■ TASK STATEMENT ■
Render each line of the rows below as a JSON list of strings, one string per line, with blank lines left out.

Item-finding records
- - -
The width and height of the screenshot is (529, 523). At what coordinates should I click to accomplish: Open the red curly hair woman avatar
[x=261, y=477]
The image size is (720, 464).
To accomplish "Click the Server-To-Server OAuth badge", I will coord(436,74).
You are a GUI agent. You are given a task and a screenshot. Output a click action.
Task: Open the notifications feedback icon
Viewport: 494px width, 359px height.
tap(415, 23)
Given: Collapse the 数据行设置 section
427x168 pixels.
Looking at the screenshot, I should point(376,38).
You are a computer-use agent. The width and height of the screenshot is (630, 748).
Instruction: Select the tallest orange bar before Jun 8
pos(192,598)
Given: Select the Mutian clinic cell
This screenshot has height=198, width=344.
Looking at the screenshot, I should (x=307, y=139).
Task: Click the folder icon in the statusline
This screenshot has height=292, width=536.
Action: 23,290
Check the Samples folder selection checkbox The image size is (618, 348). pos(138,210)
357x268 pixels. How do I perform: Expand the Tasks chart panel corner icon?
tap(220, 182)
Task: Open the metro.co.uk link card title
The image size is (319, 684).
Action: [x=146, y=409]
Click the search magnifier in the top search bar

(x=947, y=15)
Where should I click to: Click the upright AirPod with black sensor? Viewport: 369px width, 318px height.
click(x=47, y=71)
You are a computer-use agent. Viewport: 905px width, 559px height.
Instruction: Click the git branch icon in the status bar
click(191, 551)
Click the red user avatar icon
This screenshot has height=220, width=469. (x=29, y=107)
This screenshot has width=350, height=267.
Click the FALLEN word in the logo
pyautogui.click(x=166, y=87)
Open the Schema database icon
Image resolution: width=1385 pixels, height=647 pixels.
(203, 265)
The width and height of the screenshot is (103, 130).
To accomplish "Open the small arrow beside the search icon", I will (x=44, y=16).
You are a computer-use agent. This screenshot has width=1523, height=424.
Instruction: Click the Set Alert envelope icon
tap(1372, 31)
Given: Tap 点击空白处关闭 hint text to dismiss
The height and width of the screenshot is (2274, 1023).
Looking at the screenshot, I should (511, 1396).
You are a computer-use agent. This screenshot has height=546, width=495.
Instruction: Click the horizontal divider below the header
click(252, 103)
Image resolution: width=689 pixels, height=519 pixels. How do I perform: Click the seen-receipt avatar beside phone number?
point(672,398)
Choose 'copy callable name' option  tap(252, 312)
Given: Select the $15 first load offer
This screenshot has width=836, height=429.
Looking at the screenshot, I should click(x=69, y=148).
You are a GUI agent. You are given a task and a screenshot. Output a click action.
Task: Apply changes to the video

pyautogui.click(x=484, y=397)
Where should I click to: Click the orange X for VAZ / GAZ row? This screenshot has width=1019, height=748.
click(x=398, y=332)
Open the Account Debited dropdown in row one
- - -
■ SOLUTION FOR THIS EXERCISE ■
[
  "The width and height of the screenshot is (529, 523). At what coordinates should I click to accomplish: Open the red curly hair woman avatar",
  "[x=261, y=477]",
  "The image size is (720, 464).",
  "To accomplish \"Click the Server-To-Server OAuth badge\", I will coord(436,74).",
  "You are a GUI agent. You are given a task and a screenshot. Output a click action.",
  "Task: Open the notifications feedback icon",
  "Viewport: 494px width, 359px height.",
  "tap(415, 23)",
  "Given: Collapse the 数据行设置 section",
  "427x168 pixels.",
  "Looking at the screenshot, I should point(376,38).",
  "You are a computer-use agent. The width and height of the screenshot is (630, 748).",
  "Instruction: Select the tallest orange bar before Jun 8",
  "pos(192,598)",
  "Given: Select the Mutian clinic cell",
  "This screenshot has height=198, width=344.",
  "Looking at the screenshot, I should (x=307, y=139).",
  "Task: Click the folder icon in the statusline",
  "This screenshot has height=292, width=536.",
  "Action: 23,290",
  "Check the Samples folder selection checkbox The image size is (618, 348). pos(138,210)",
  "357x268 pixels. How do I perform: Expand the Tasks chart panel corner icon?",
  "tap(220, 182)",
  "Task: Open the metro.co.uk link card title",
  "The image size is (319, 684).",
  "Action: [x=146, y=409]",
  "Click the search magnifier in the top search bar",
  "(x=947, y=15)",
  "Where should I click to: Click the upright AirPod with black sensor? Viewport: 369px width, 318px height.",
  "click(x=47, y=71)",
  "You are a computer-use agent. Viewport: 905px width, 559px height.",
  "Instruction: Click the git branch icon in the status bar",
  "click(191, 551)",
  "Click the red user avatar icon",
  "This screenshot has height=220, width=469. (x=29, y=107)",
  "This screenshot has width=350, height=267.",
  "Click the FALLEN word in the logo",
  "pyautogui.click(x=166, y=87)",
  "Open the Schema database icon",
  "Image resolution: width=1385 pixels, height=647 pixels.",
  "(203, 265)",
  "The width and height of the screenshot is (103, 130).",
  "To accomplish \"Open the small arrow beside the search icon\", I will (x=44, y=16).",
  "You are a computer-use agent. This screenshot has width=1523, height=424.",
  "Instruction: Click the Set Alert envelope icon",
  "tap(1372, 31)",
  "Given: Tap 点击空白处关闭 hint text to dismiss",
  "The height and width of the screenshot is (2274, 1023).",
  "Looking at the screenshot, I should (511, 1396).",
  "You are a computer-use agent. This screenshot has height=546, width=495.",
  "Instruction: Click the horizontal divider below the header",
  "click(252, 103)",
  "Image resolution: width=689 pixels, height=519 pixels. How do I perform: Click the seen-receipt avatar beside phone number?",
  "point(672,398)",
  "Choose 'copy callable name' option  tap(252, 312)",
  "Given: Select the $15 first load offer",
  "This screenshot has width=836, height=429.",
  "Looking at the screenshot, I should click(x=69, y=148).",
  "You are a GUI agent. You are given a task and a screenshot. Output a click action.",
  "Task: Apply changes to the video",
  "pyautogui.click(x=484, y=397)",
  "Where should I click to: Click the orange X for VAZ / GAZ row? This screenshot has width=1019, height=748.",
  "click(x=398, y=332)",
  "Open the Account Debited dropdown in row one"
]